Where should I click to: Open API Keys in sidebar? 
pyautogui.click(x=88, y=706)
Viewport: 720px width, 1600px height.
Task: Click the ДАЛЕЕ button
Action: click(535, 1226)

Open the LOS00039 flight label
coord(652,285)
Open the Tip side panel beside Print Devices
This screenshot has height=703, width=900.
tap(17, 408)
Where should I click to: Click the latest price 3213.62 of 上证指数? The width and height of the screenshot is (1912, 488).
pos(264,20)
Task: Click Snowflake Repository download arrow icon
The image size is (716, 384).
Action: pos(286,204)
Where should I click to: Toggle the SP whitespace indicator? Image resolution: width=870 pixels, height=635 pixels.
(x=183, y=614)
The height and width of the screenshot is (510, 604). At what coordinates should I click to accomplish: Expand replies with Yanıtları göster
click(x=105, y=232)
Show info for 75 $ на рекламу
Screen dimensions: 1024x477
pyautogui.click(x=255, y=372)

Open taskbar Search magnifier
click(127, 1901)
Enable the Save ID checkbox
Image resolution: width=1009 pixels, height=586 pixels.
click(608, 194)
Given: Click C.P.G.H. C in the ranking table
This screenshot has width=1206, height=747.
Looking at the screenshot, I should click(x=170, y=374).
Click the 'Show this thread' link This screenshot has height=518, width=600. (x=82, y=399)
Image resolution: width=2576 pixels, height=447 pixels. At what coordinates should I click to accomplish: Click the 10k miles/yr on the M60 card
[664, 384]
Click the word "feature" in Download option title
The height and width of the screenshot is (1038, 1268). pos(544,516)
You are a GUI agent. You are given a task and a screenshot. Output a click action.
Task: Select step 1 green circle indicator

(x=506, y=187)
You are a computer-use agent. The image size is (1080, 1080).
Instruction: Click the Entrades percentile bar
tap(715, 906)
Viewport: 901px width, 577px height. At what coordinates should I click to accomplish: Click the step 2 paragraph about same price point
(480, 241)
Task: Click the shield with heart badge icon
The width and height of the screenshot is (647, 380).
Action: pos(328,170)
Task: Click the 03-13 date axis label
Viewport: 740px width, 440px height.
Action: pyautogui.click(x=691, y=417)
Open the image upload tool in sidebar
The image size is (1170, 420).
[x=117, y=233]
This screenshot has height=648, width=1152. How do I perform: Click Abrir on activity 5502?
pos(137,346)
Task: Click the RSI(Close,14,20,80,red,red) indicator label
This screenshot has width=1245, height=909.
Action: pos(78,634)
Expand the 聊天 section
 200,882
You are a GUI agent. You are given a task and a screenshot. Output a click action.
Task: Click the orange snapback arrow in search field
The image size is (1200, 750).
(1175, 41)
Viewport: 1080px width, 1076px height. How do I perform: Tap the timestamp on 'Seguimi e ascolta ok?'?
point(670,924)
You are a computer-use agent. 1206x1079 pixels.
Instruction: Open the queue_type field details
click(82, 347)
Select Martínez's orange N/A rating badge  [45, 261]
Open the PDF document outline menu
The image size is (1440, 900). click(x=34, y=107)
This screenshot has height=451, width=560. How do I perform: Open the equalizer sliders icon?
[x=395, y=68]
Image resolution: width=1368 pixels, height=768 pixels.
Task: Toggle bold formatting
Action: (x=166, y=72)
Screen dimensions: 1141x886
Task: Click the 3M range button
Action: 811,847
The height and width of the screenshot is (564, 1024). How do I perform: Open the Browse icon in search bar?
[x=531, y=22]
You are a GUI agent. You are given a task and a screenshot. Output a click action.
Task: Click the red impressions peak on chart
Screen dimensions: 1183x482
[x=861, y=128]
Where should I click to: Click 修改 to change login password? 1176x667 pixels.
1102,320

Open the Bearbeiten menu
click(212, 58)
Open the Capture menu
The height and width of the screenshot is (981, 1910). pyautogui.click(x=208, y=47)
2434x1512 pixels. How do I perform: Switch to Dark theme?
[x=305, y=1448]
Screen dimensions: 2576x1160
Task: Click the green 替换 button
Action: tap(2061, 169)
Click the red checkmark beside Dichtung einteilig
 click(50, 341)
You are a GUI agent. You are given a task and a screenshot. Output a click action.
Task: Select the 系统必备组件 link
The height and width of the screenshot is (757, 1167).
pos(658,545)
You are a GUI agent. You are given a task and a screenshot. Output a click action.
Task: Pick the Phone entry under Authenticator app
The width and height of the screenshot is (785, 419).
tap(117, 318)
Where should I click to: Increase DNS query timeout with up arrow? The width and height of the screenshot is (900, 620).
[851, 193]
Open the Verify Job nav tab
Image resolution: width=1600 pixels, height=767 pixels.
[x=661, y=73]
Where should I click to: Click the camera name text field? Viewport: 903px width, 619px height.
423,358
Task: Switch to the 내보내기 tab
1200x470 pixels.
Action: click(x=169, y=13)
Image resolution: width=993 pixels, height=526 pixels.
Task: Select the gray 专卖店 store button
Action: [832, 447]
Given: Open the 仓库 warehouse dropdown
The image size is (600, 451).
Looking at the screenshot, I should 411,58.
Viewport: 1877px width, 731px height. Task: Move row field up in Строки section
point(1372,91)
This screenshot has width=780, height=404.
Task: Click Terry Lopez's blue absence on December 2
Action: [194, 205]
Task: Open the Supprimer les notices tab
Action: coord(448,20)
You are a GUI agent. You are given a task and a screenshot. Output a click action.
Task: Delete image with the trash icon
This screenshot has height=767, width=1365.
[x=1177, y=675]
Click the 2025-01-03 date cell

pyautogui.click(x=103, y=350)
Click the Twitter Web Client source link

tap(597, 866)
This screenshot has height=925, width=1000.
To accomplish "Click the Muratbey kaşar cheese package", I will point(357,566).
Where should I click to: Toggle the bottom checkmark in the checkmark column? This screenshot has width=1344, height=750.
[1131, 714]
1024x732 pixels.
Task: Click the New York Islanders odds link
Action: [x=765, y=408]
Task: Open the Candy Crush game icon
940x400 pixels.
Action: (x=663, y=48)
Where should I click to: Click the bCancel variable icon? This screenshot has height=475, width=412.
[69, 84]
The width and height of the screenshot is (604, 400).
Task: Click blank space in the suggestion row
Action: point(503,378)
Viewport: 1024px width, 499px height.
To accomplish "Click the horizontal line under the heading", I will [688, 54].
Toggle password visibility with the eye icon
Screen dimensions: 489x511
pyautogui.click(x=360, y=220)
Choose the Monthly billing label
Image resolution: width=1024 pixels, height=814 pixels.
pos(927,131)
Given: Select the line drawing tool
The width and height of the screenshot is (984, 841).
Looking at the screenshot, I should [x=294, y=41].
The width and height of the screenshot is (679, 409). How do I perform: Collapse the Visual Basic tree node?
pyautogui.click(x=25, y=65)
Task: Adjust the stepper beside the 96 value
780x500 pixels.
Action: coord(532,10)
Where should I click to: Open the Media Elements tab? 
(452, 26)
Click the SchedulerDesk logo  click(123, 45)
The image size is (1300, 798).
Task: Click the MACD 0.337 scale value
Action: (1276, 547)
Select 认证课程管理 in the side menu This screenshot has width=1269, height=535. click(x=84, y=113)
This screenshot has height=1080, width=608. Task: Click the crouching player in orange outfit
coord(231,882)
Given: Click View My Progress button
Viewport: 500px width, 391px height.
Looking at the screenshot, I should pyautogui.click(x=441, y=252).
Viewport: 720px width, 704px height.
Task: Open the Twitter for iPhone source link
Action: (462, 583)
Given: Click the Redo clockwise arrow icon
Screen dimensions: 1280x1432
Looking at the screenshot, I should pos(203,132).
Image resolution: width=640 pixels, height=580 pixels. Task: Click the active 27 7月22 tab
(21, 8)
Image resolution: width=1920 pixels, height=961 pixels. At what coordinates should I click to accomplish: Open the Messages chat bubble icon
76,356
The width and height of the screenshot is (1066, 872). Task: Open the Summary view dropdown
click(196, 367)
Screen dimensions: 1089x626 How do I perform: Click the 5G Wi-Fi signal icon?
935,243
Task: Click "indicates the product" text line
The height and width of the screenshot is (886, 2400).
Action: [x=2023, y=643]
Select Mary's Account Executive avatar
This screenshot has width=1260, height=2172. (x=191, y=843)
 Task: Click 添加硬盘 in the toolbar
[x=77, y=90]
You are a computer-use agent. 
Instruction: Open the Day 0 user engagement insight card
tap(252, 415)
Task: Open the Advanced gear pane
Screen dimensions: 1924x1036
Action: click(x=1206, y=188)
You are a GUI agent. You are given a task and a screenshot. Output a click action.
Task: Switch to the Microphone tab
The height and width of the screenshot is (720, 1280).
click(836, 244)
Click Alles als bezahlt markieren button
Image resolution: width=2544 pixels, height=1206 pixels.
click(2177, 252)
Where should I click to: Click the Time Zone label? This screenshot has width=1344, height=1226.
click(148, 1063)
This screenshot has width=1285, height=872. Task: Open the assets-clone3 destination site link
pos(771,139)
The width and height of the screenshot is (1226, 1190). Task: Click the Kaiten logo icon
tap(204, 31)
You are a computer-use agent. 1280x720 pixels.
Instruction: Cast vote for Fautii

──────

**EXERCISE AIM:** Look through the data above and return each line where the string "badge" occurs.

**YOUR RESPONSE:**
Task: Click the shield with heart badge icon
Select Martínez's orange N/A rating badge  [45, 261]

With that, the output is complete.